I have a project where we need to aggregate hourly meter readings by customer up to 10 years of data. when we created an initial aggregated view in the DB (Snowflake) at the customer level (450K) and by date (1 year data ONLY). This comes to a 150 M records and that seem to be a lot of data to cache it. We are planning have more similar "aggregated" tables for this report. it is Power BI Aggregations is still a good choice or should do DQ all the time? I've told that Snowflake should be able to return data in a matter of a couple seconds? help please
Thank you. If we use native query then how can we configure the incremental refresh? IR needs a datetime column filter applied by rangestart and rangeend
Once you deselect the fields you dont need, you cannot re-add them again, correct? You would have to start over. We query Salesforce and often we create new fields in Salesforce and then we need those within Power Bi.
I'm sure you'll bring this up in another video. If I aggregate data by date key am I going to loose a lot of dimensions I slice data by? eg a sales table aggregated by day is going to loose the ability to filter by territory or product. Or was this the point of the 'grain' note? If so it might be worth expanding on that going forward...
Hi yooooooooo Good day.. need your help do we have any options to show excel pivot tabular view in PowerBI. If we drag multiple columns in Matrix it's coming at the bottom I want it to come as next.. do we have any options. Need your help.
I learned something new. I been using power query to filter rows and columns in a 12 mio row table. The option you showed to create the new data source and write a sql statement has improve my refresh time from 30 min. to 30 sec. #GuyInACube - I'm your biggest fan :-)
Nice! 👊 Just be careful as using the native query option breaks query folding. You could end up seeing performance issues as a result. Also, if you go the sql statement route, make sure all of your transformations are in that sql statement.
I loved this video too. However I am curious, what if I need the same date in 2 aggregation levels, due to special columns, which aggregate up differently in daily and monthly view, and it is good. I did add the data 2 times to my modell, but it would be nice to make it only once. Any tips???
I think I would need to be quite careful how I used this. One of the reasons for moving towards Power BI from a death by excel graph situation was to be able to quickly answer the "why is the graph showing that" question by drilling into the graphic. Using aggregations seems to return me back to excel method. I understand your reasoning, just need to be careful where I would use it.
it would be nice to find the "next" video you say in the description of the video -- if you have a the full detail table and the aggregated table you can define the aggregated table as an aggregated version of the full detail table so that dax queries that can be resolved only with the aggregated table do not scan the full detail table -- I guess you have a video on that too, right? I saw one form adam not long ago, maybe you have some other one?

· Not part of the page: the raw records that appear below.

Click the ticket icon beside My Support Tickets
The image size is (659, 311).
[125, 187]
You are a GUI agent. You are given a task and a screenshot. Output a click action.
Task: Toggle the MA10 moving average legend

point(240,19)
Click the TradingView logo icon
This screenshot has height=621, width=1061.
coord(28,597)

Goodday Patrick, thanks for your helpful video. I have a wonder, I had followed your instructions, using Aggregations, my dataset reduces from 25 mil rows to 6 mil rows. So when I refresh data (from desktop or services), I just need to refresh 6 mil rows, right?
I created a simple view and when I call this in Power bi it takes very long and still does not give the preview in power query. Show 'Preview is evaluating' If I click on load and start building a report I can see the data. View has only 2500 rows. It takes under 15 secs to run the query in SQL server. Data set is based on Contoso.
Patrick, you rock! I have a question that persists after watching this and next vid in the series several times. When you apply the Group By to your dim table, that dim table disappears from the model and the new grouped table persist. That is not how the ongoing modeling and management of Aggregations work, though. You still need to keep the dim table, and ADD that Grouped table, do make this work - is that correct? Does that mean that you duplicated the dim table before applying the Group By? It would be so awesome if you could clarify that step for me/us. thank you!!!
Hi Patrick, Most of the time I import all the data, build the report. When the report is finished, I want to clean up the unused data. Is there a way to easily check which data (Tables/Columns) am I not using?
Hey Patric, Thank you so much for the great video. I have a small question. I have millions of rows, so I want to do aggregation but my partner need to give access to others to download row level data. So can I do aggregation In table and also keep one without. So that who ever wants to download they can write query in Q&A and download. So my data won’t take much time. I know I am not making much sense, but seeking some suggestions from you.
Nagesh, not sure if you've already found a solution, but I think you can have two options. 1)Include row level data in your dataset. Simply create a non-aggregated table and allow end-users to connect to it via Excel with "Power BI Datasets" as a source 2)If your partner already has database read access, simply set them up with the query in Excel and allow them to connect and refresh it from an Excel file. The first option only works if your partner only has access to Power BI, but there are significant drawbacks for dataset refresh time and overall system resources. Natively connecting to a database from Excel will allow for the PBI report to be more efficient and your partner to only refresh data when they need it. They will also have the option to apply filters before loading into excel to save time and limit row counts for analysis (example: only current year data instead of full database table)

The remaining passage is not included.